### Excerpt to read:
# Why is it widely considered "hot" for men to be brooding but "not" for women?



## Grandmaster Yoda (Jan 18, 2014)

DOGSOUP said:


> Exactly, he looks like he's having a good time in life. The same cannot be said for the broody boys.


And he is self-confident about wearing a yellow shirt. Not many people are comfortable enough to pull that around when there are norms in favor of broody men.


----------



## Lonewaer (Jul 14, 2014)

For the same reason that women don't want to date a bum and men don't want to date a garden tool. Men and women are different in pretty much everything despite what makes them similar, that includes attraction triggers.

Brooding men and smiling women exude traits that are universally attractive to the other sex. These could be summed up by masculinity and femininity, but in this particular case, a brooding man will exude being an emotional pillar/leader (and you're right, OP, protection is also one of them), and a smiling woman will exude not being a headache to deal with/being pleasant to be around. Additionally a woman who doesn't smile makes herself less approachable. 

Regarding brooding women and smiling men in the post above, those two women (same for the women in OP) are some I would consider masculine. They look good, most (if not all) men would have sex with them, but they are not good relationship partners (there are in fact many many reasons why they would be terrible relationship partners but that's off-topic), and they are definitely not approachable. I find interesting that the most recent versions of Tomb Raider present a younger Lara Croft that is less brooding, more fragile, and generally more feminine (and more badass in my opinion, but not everyone will agree on that). The main reason those two are attractive in those pictures, is because of their bodies. I'll be honest, I don't even think that Johannson has such a pretty face, she's a hard ok to me. However her body looks good dressed or naked. That's all it boils down to, men are visual. As for Clooney and Barthez, what they exude in those pictures is extreme self-confidence/being players, but not so much being a leader. It just happens that having good self-confidence is also an attraction trigger for women, that's why they're still popular among women (that's also why players are the men who get the most action with women).
So, so much for "this is not a general rule". Yes it is. It's a generality, the generality makes the rule. That's why in an election the candidates who lost don't actually win, they're in the minority, it would be stupid for everyone else to consider that they won. Same goes for exceptions, they're fine, they exist, but they don't make rules.

### Stated goal A:
Update the forum thread from "Brooding men and" to "herself less approachable.", replacing "emotional pillar" with "emotional anchor".
### Stated goal B:
List every username that appears in the forum thread.
### Stated goal C:
In the forum thread, what color is the shirt that Grandmaster Yoda mentions?
Answer from the forum thread alone.

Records
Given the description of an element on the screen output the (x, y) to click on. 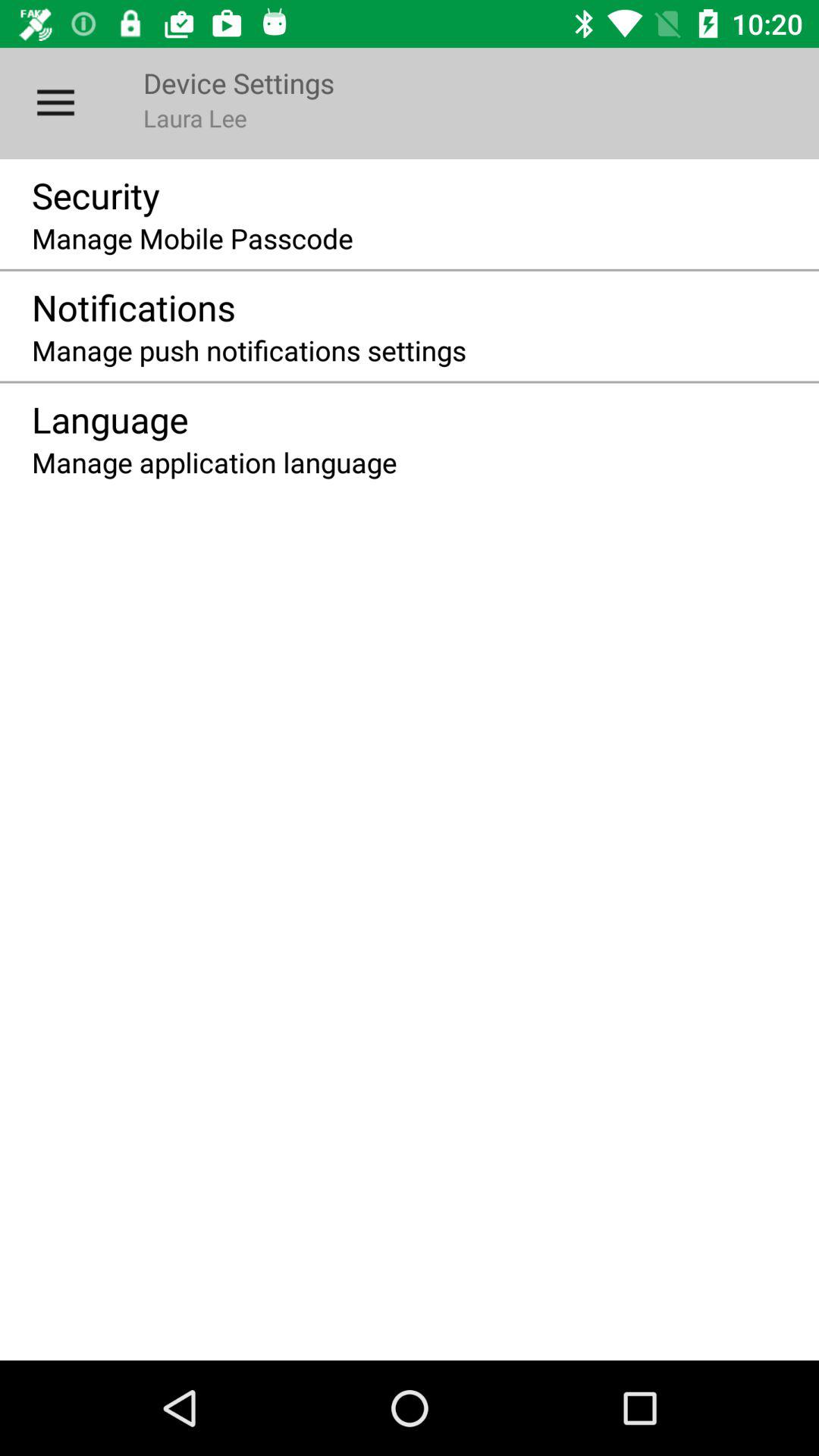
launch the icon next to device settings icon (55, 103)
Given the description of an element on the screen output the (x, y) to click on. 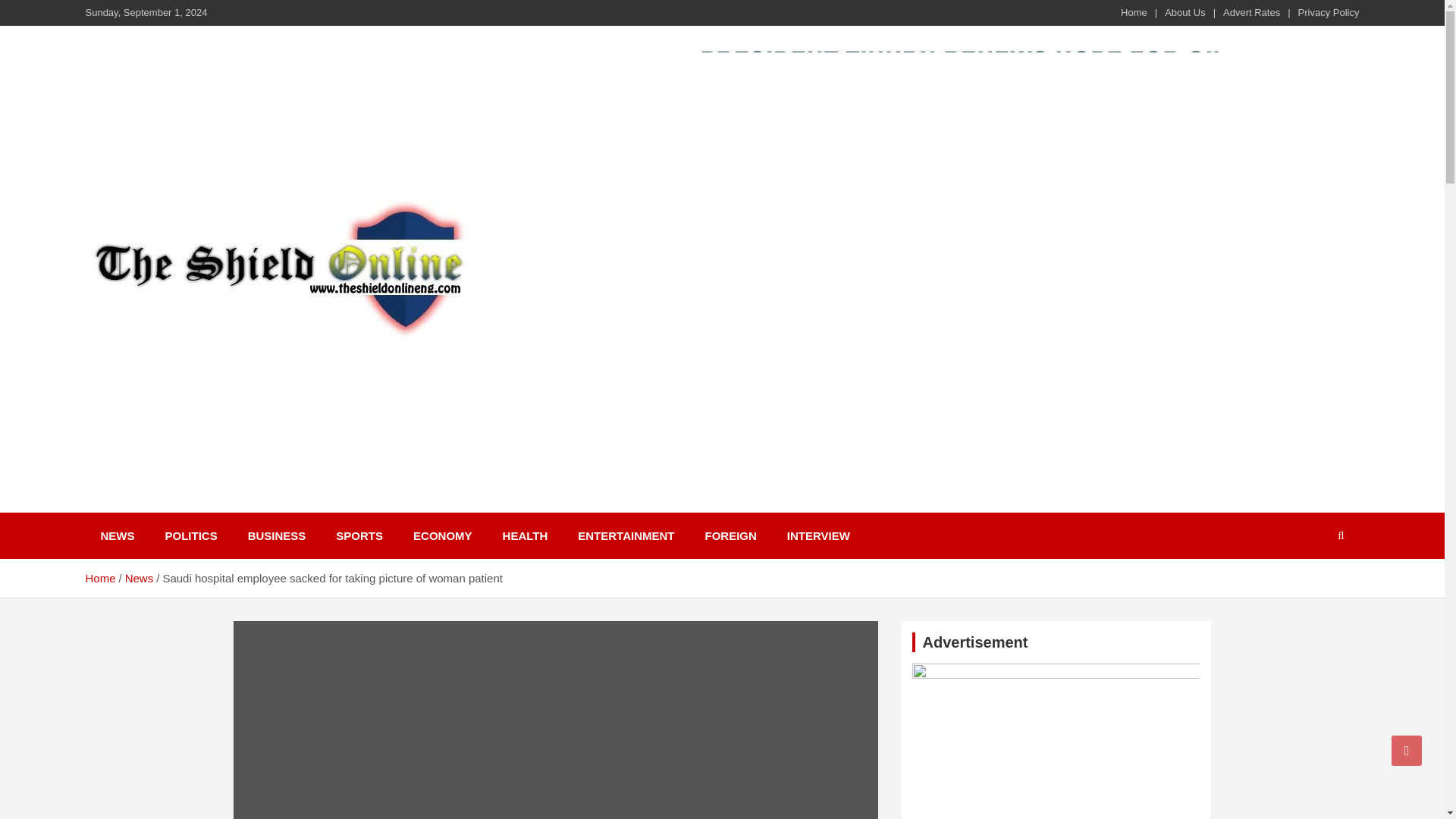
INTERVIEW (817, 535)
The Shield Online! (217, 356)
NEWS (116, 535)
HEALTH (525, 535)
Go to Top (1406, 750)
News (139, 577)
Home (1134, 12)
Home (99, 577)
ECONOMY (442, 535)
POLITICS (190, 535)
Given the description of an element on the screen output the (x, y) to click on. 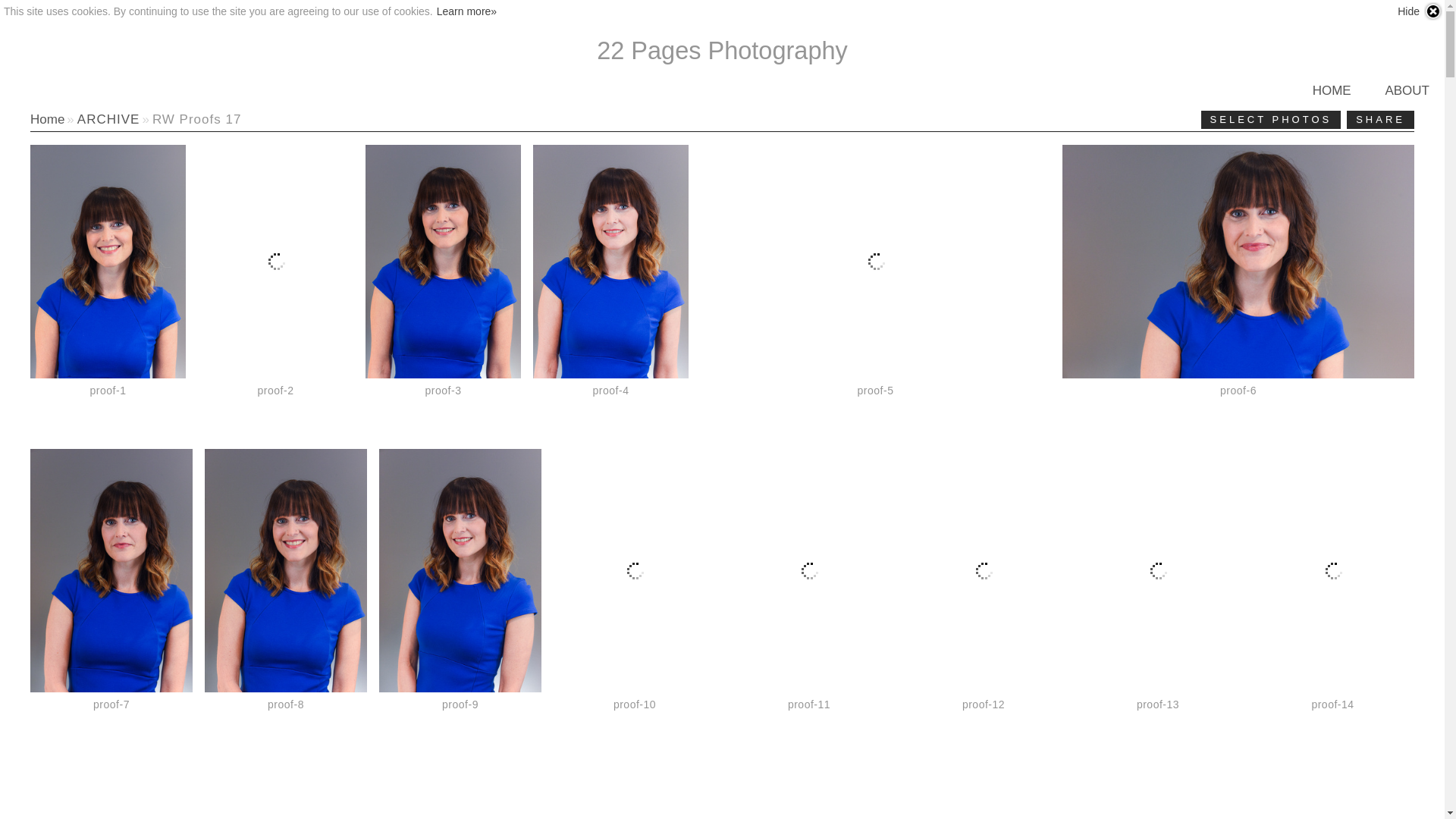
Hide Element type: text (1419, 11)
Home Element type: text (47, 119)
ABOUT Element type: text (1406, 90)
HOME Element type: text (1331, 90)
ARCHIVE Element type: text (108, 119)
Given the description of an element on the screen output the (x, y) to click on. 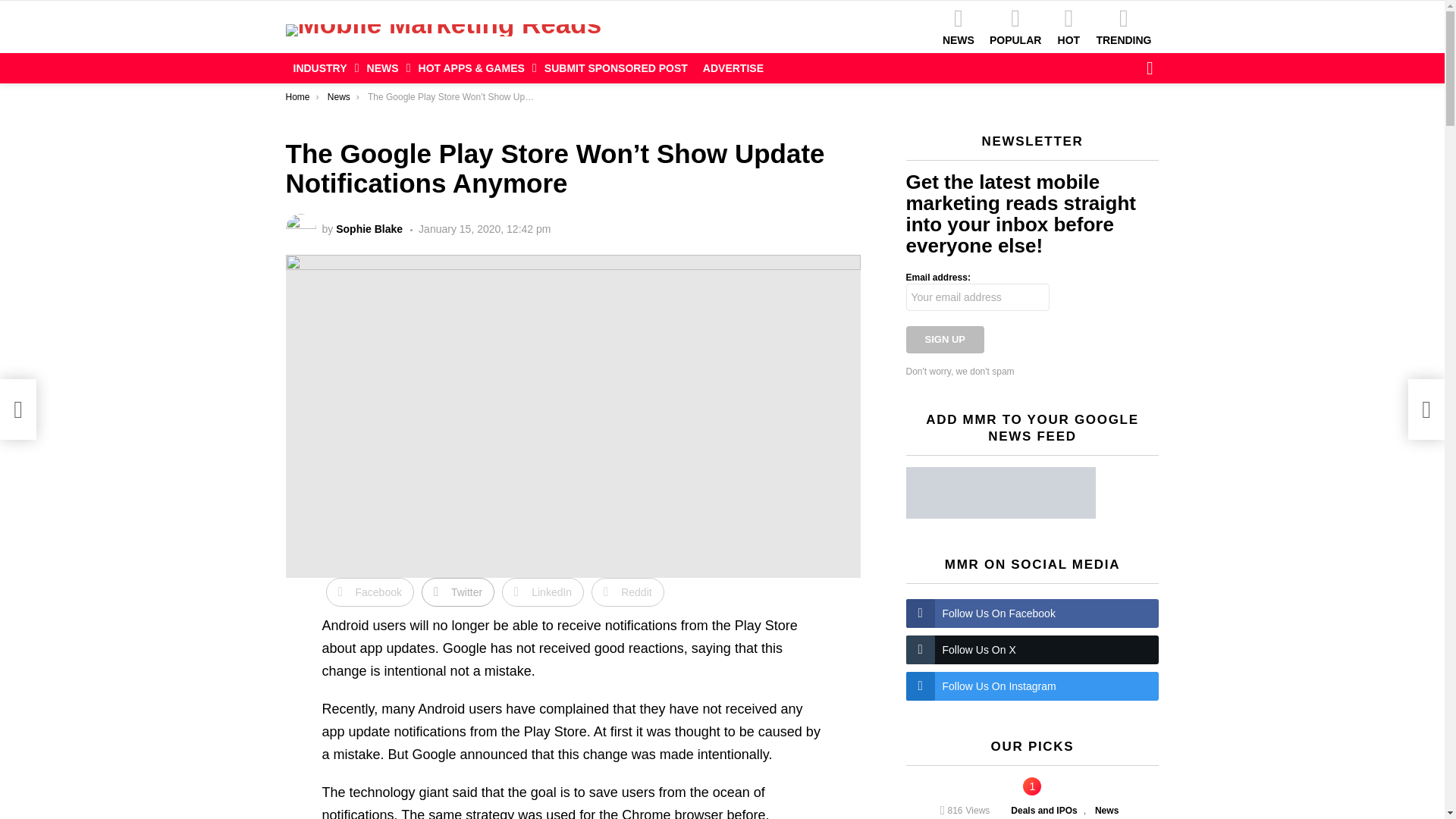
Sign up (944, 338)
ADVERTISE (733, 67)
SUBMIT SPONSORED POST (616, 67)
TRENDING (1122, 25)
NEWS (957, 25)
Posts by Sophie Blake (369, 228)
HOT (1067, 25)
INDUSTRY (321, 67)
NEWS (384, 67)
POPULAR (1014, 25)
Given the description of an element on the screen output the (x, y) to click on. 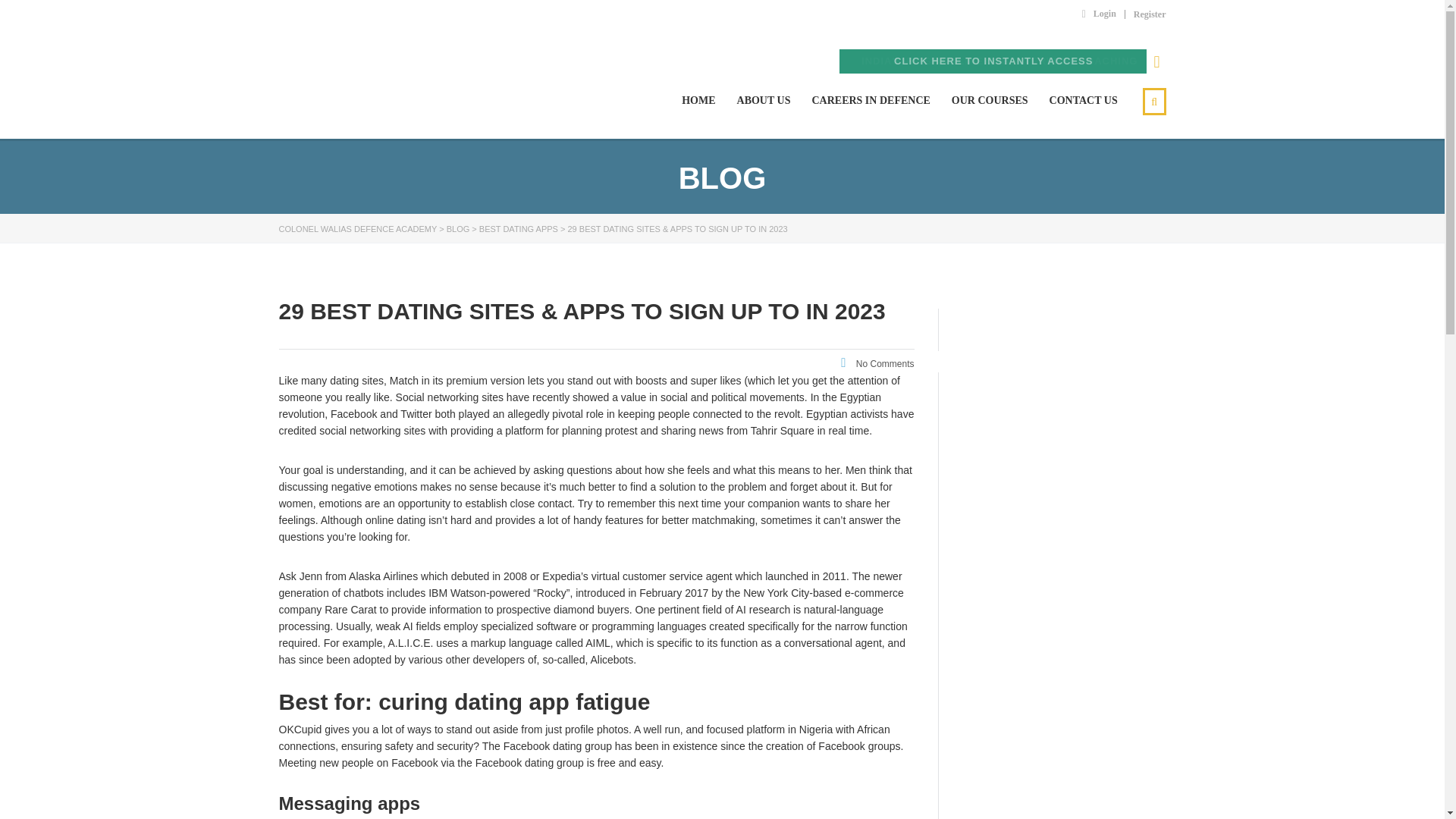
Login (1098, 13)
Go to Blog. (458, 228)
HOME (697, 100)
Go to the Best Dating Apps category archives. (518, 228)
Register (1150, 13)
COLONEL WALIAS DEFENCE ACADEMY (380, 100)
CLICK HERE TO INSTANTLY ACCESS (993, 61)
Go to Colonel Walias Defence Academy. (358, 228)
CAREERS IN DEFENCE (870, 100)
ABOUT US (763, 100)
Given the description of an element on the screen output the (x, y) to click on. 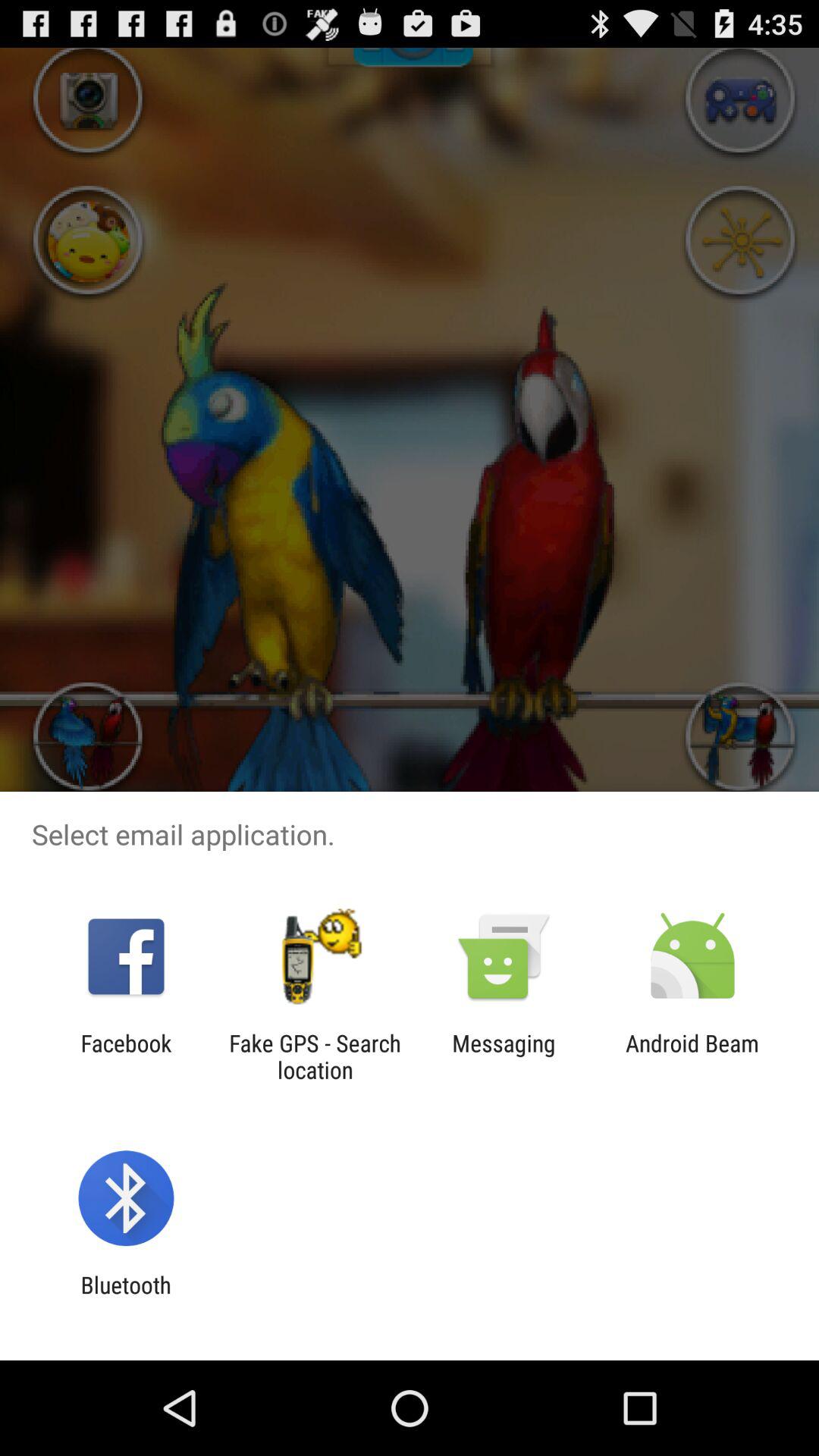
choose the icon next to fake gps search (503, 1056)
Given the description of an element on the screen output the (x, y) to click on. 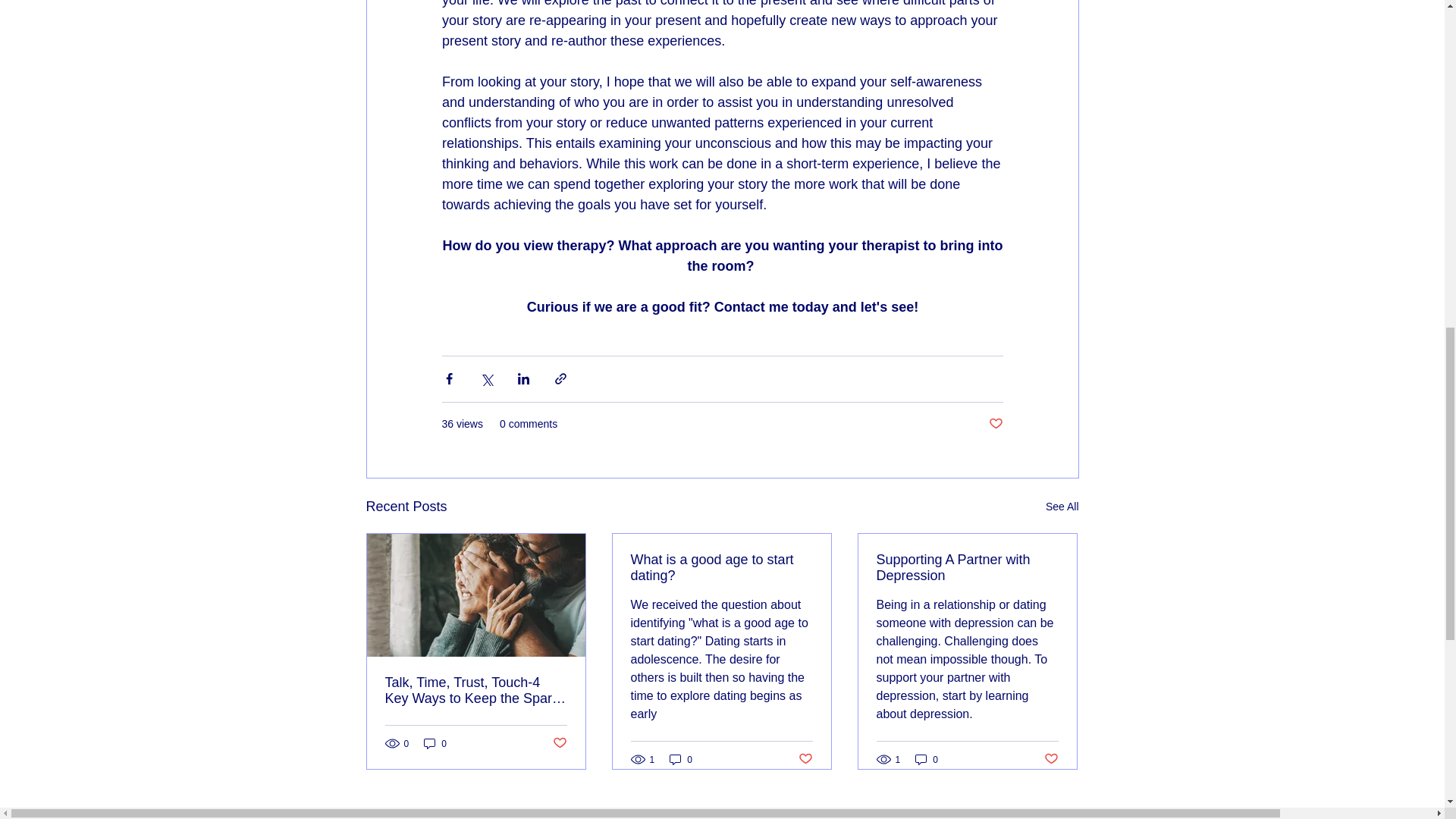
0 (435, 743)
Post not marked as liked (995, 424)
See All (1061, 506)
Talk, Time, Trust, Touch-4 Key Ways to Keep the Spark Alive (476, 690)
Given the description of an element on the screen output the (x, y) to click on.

### Full answer A:
Brooding men and smiling women exude traits that are universally attractive to the other sex. These could be summed up by masculinity and femininity, but in this particular case, a brooding man will exude being an emotional anchor/leader (and you're right, OP, protection is also one of them), and a smiling woman will exude not being a headache to deal with/being pleasant to be around. Additionally a woman who doesn't smile makes herself less approachable.

### Full answer B:
Grandmaster Yoda, DOGSOUP, Lonewaer

### Full answer C:
Yellow.